Verilen Görev 1 » Huzur romanı üzerine yazıdan bir bölümü olduğu gibi kopyala. "Ahmet Hamdi Tanpınar" sözlerinin geçtiği yerden başla, "bize seyrettirerek yapar." sözlerinden sonra dur.
Verilen Görev 2 » Huzur romanını anlatan yazıyı son cümlesinden sonra kaldığı yerden sürdür.

Bu açıdan bakıldığında, Mümtaz ve Nuran birbirini tamamlayan anima ve animus gibiler. Mümtaz, Nuran’ın şahsında kadim bir geleneğin iz düşümlerini görür. Bir şeyin değer kazanabilmesi için, geçen zamanın hatıralarının üzerine sinmesi ve farklı değerler katması gerekir. Mümtaz, Nuran’ın şahsında beşyüz yılda oluşan İstanbul kültürünün birikimini görür. 

Ahmet Hamdi Tanpınar bu aşk üzerinden dünyaya estetik bir tutumla bakabilmenin ne demek olduğunu ortaya koyuyor. Bunu da, estetik bakış açısının hem gerçeklerden kopuşu andıran aşkı yoğun bir şekilde hissettirip insanı nasıl mutlu edeceğini hem de insanın topluma olan sorumluluğuyla çatışarak nasıl bir bunalıma yol açtığını gösterebilmek için, Mümtaz’ın iç dünyasını bütün zenginlikleri ve çelişkileriyle birlikte bize seyrettirerek yapar.

Romanın “Suat” isimli üçüncü bölümünde, Mümtaz’ın doktor bulmak için yola çıktığı akşamüstü-geceyarısı arasını kapsayan soyut zaman içinde Mümtaz’ın iç dünyasındaki çatışmaları anlatılıyor.  

Bir romandaki “Protogonist” karakterlerin görevi, meseleleri çözmek ve okuyucuya örnek olmaktır. Bir de Antagonistler vardır ki, bunlar sürekli olarak başkarakterle mücadele halindedir. İyilikten değil, kötülükten yana olan bu karakterler, ana kahramanı yenmek için hileye ve şiddete başvururlar. Bu Antagonist karakterler, baş karakterin “fiili ve düşünsel konumunun karşısında” yer alarak romanda değerler dünyasının oluşması ve çatışmasının meydana gelmesine olanak sağlarlar. 

Toplumsal ve bireysel hedefleri olan Mümtaz’ın karşısında hem toplumsal değerler zemininde karşıt hem de kişisel arzuları bağlamında “rakip” olan karşıt kişi Suat’tır. Mümtaz’ın karşısında yer alan Suat, onun “kendini gerçekleştirmesi” önündeki engeldir. 

Öte yandan Suat ile Mümtaz birbirlerinin zıddı gibi görünmekle birlikte tez ve antitez gibi birbirlerini tamamlayan karakterlerdir. Öyle ki Suat’ı, bağımsız bir karakter gibi değil, Mümtaz’ın “öteki ben”i, ya da iç sesi olarak yorumlamak da mümkün.  

Huzur romanında Mümtaz ile Suat arasındaki bireysel çatışma Nuran üzerinden yaşanır. Mümtaz açısından Nuran, aşık olunan kadından öte bir anlam ve öneme sahiptir. Mümtaz’ın hayata estetik açıdan bakmasını sağlayan da Nuran’dan aldığı ilham’dır. “ya mazide, ya istikbal”de yaşayan Mümtaz’ın maziyi istikbal ile buluşturduğu “şimdiki an” ancak Nuran’ın varlığı ile mümkün olur. Nuran’dan önce olduğu gibi Nuran’dan sonra da Mümtaz için “şimdiki zaman”ın zihnen ve hayalen mevcut olmadığını görürüz.

Seçilmiş Kayıtlar »

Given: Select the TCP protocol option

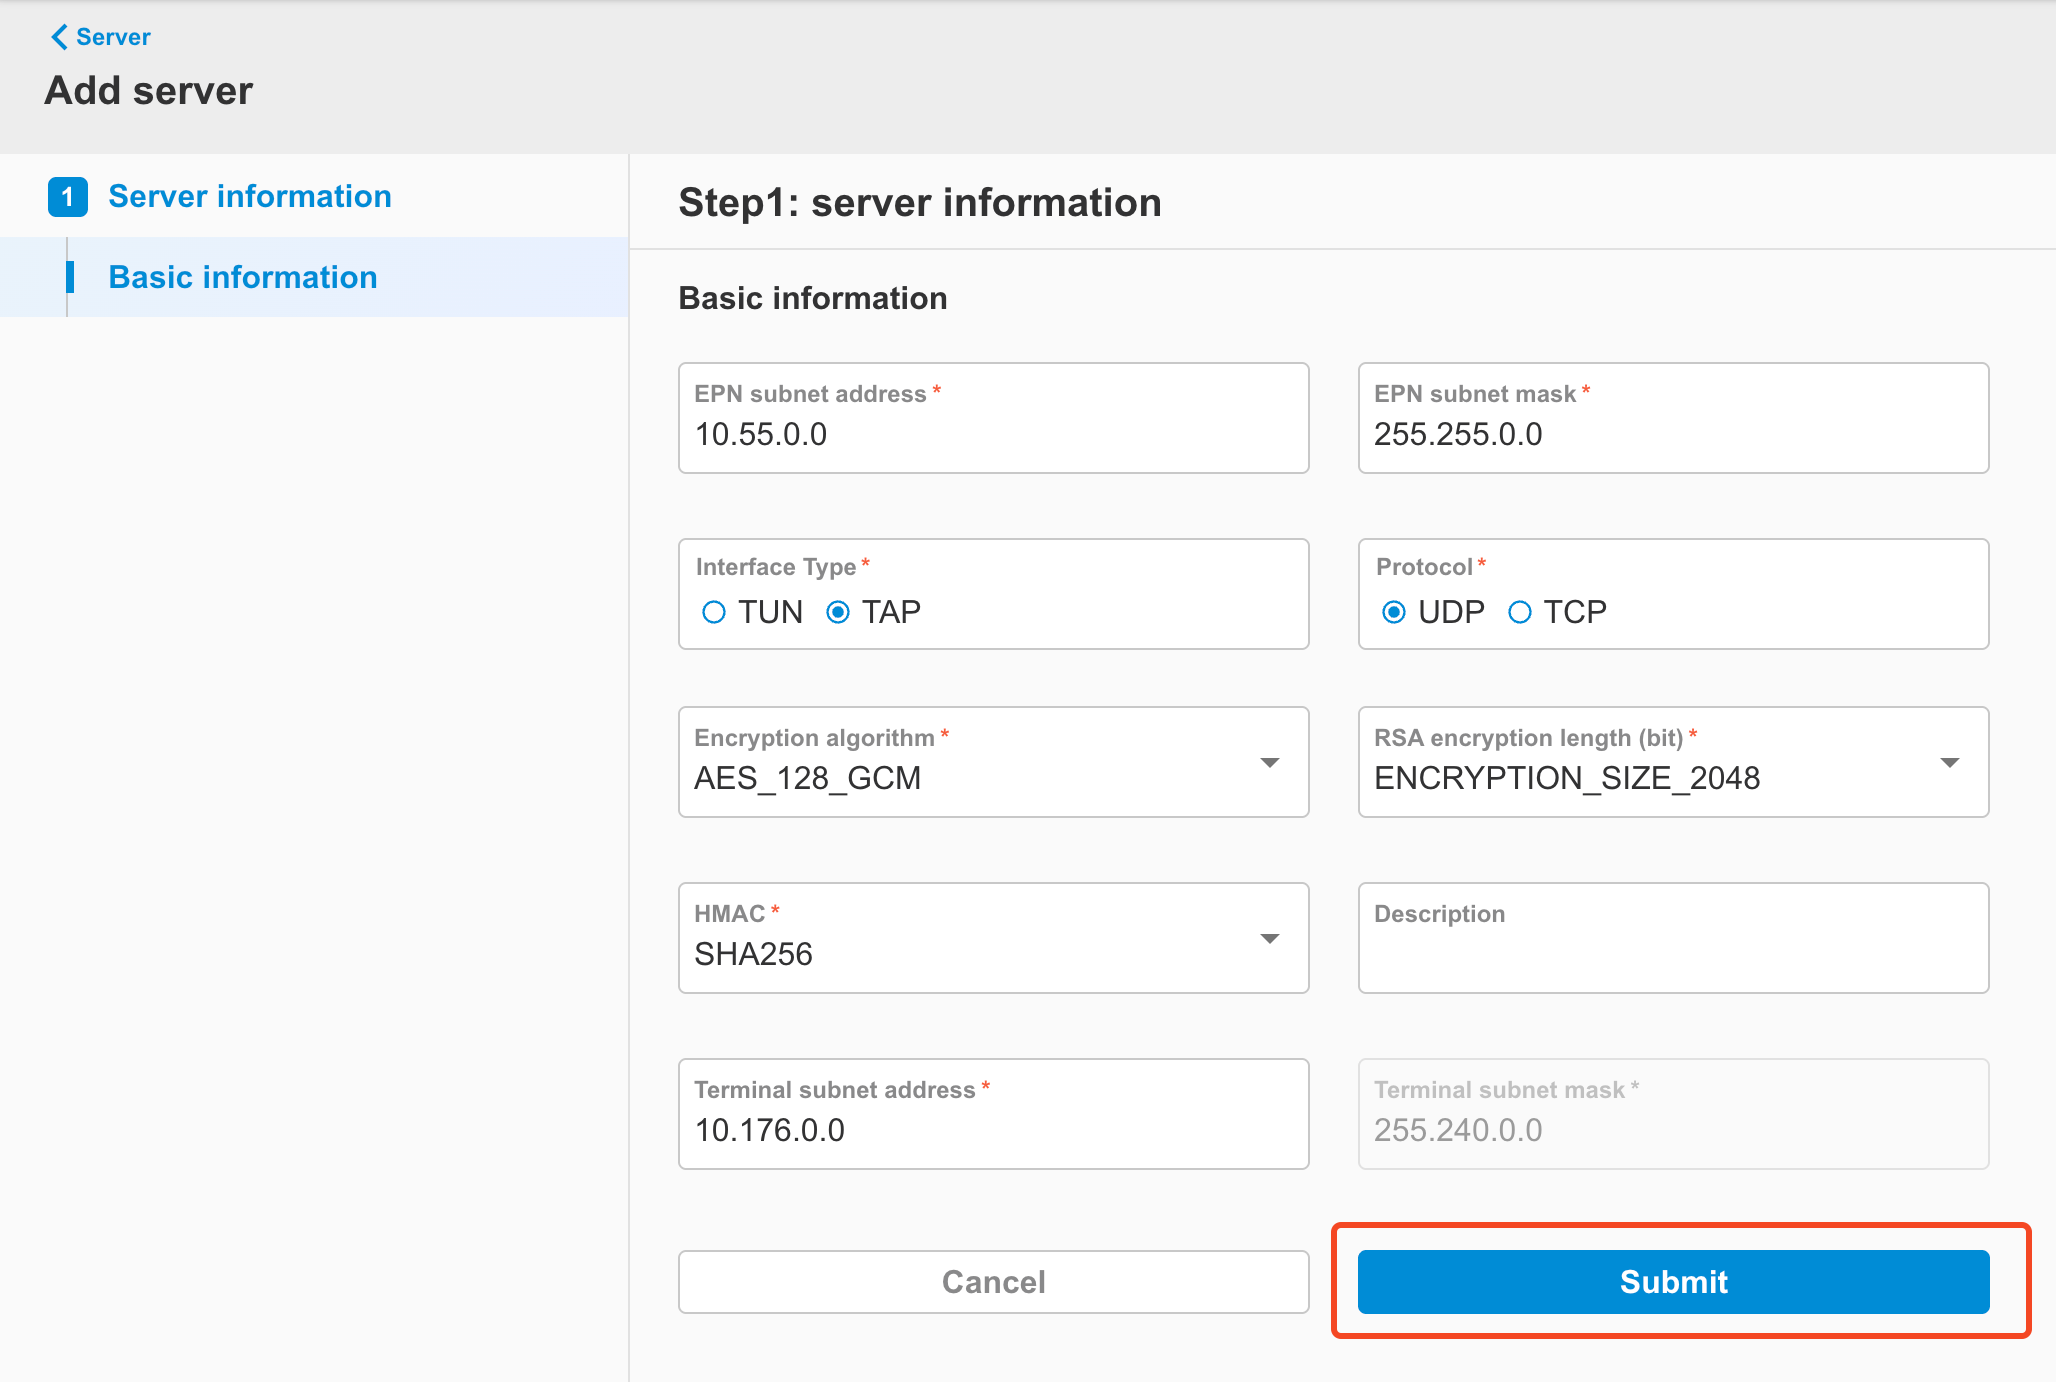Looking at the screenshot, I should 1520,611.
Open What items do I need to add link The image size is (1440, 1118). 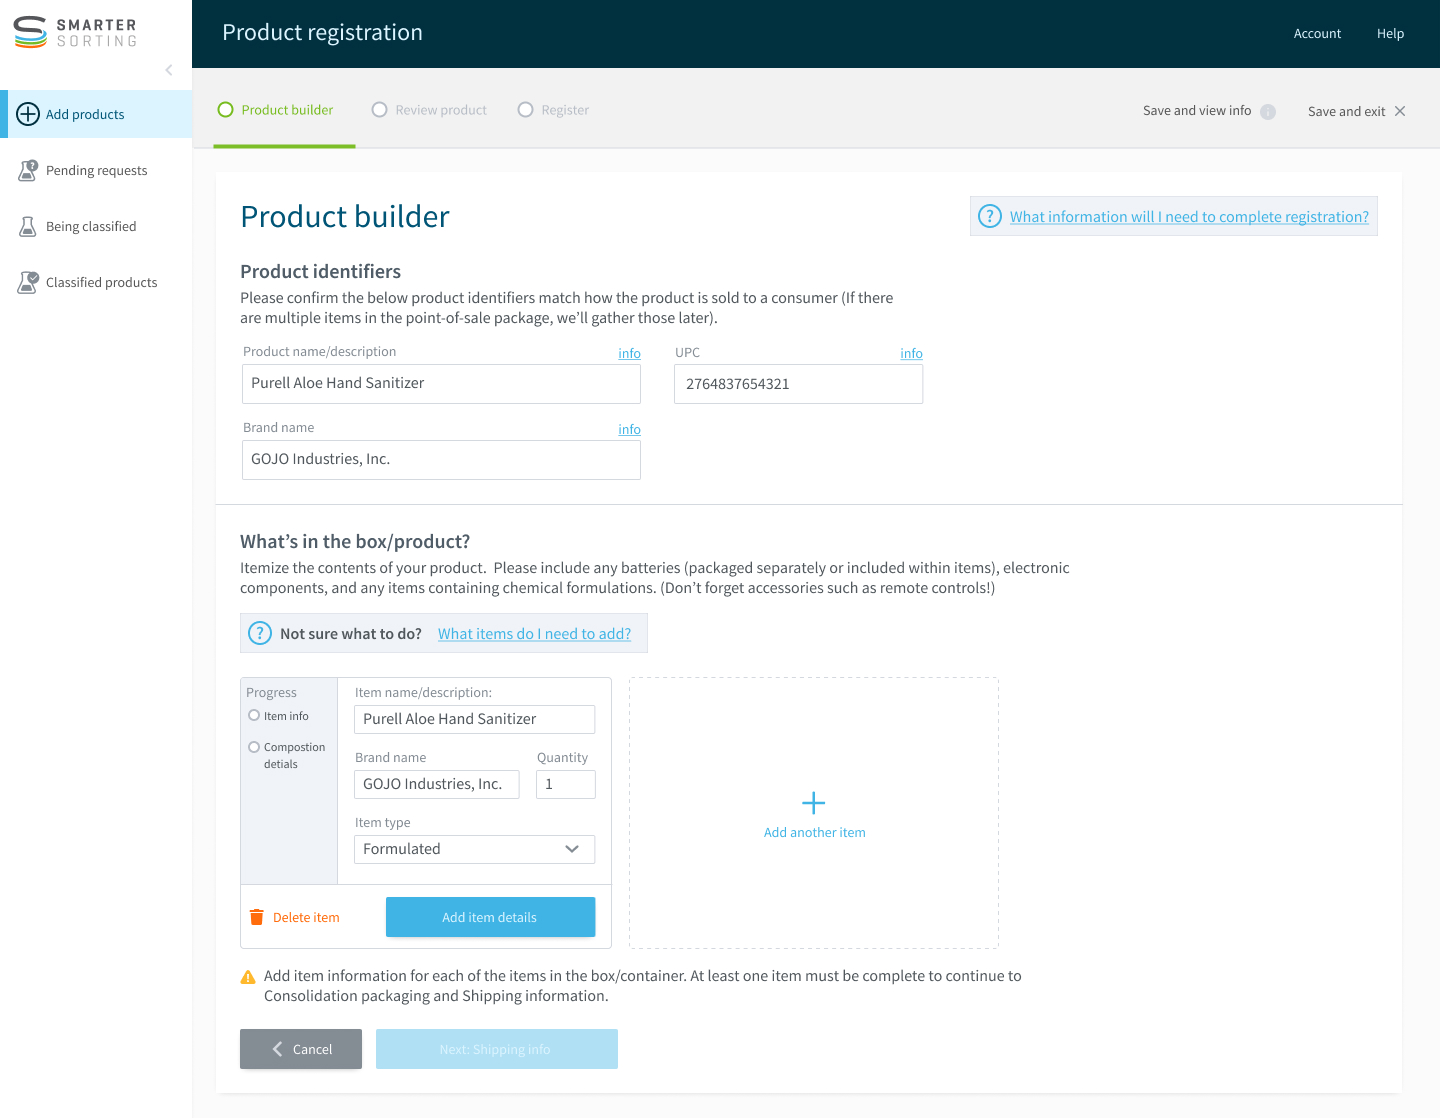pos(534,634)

...

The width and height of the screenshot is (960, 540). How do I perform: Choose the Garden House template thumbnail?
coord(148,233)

---

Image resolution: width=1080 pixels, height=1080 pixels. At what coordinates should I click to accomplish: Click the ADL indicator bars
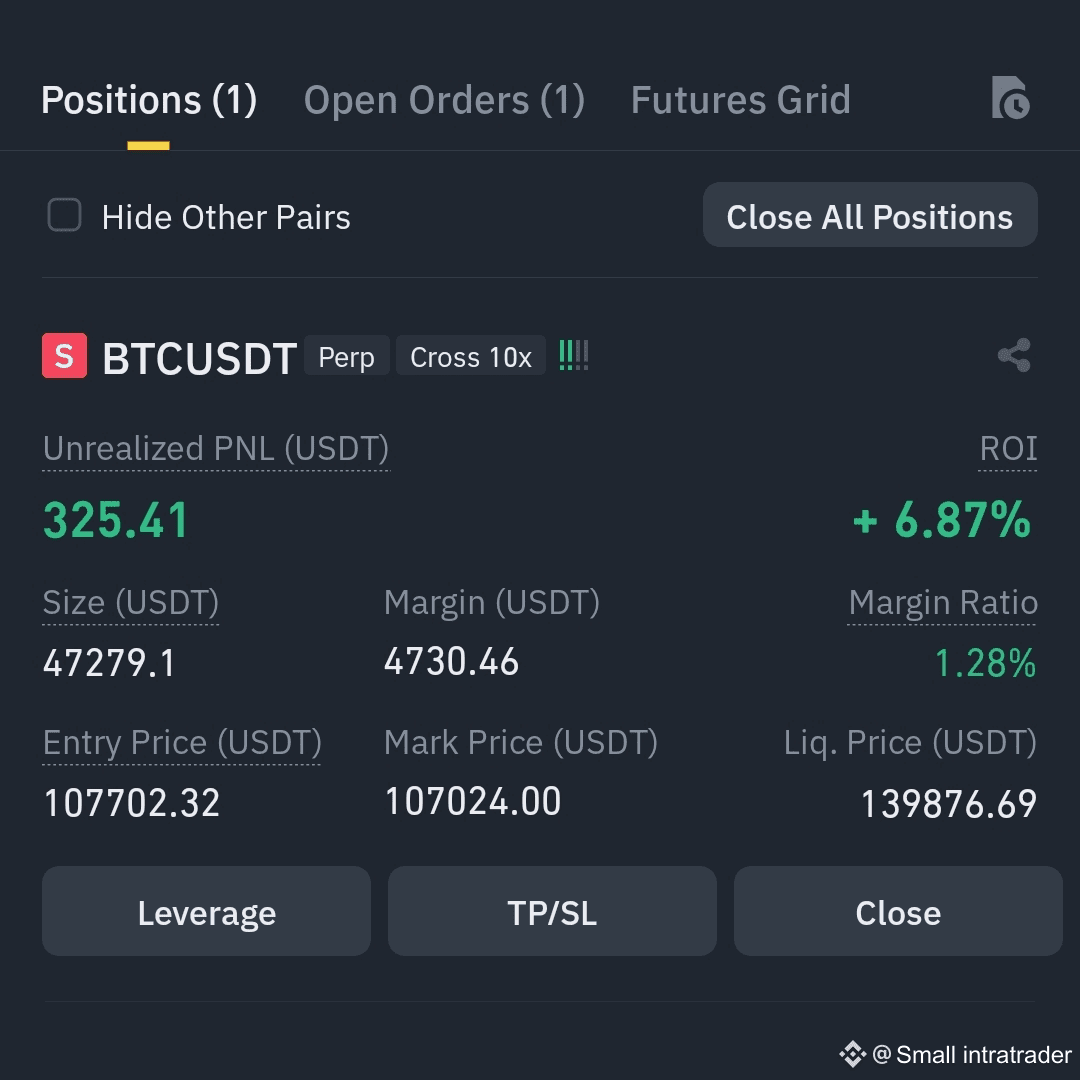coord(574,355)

Yazılı Cevap 1 »
Ahmet Hamdi Tanpınar bu aşk üzerinden dünyaya estetik bir tutumla bakabilmenin ne demek olduğunu ortaya koyuyor. Bunu da, estetik bakış açısının hem gerçeklerden kopuşu andıran aşkı yoğun bir şekilde hissettirip insanı nasıl mutlu edeceğini hem de insanın topluma olan sorumluluğuyla çatışarak nasıl bir bunalıma yol açtığını gösterebilmek için, Mümtaz’ın iç dünyasını bütün zenginlikleri ve çelişkileriyle birlikte bize seyrettirerek yapar.

Yazılı Cevap 2 »
Suat içinse, Nuran sadece ele geçirilecek geçici bir eğlencedir. Suat’ın Nuran ile birlikte olma isteğinin Mümtaz’a olan kini veya şehvet düşkünlüğü ile açıklanamaz. Burada Ahmet Hamdi Tanpınar, çok sevdiği Dostoyevski ile örtülü bir metinler arasılık kurmuştur. Suç ve Ceza’da Raskolnikov, Svidrigaylov gibi “kötü” karakterlerin çoğunlukla kendilerine kurtarıcı bir kadın seçtiklerini düşünürsek, Suat’ın Nuran’a ilgisi buna benzer bir şeydir. Nasıl Svidrigaylov, Dunya ile birlikte olamayacağını anlayınca intihar ediyorsa, Suat da Svidrigaylov gibi Nuran ile birlikte olamayacağını anladığı anda intihar eder. 

Ancak, Suat’ın intiharıyla birlikte Mümtaz aslında Nuran ile birlikte “şimdiki zaman”ı da yitirir. Böylece Suat ile Mümtaz arasındaki bireysel çatışmada Suat, Mümtaz’ın hem bireysel hem düşünsel planda kendisini tamamlayacak bir aşkın gerçekleşmesine engel olur.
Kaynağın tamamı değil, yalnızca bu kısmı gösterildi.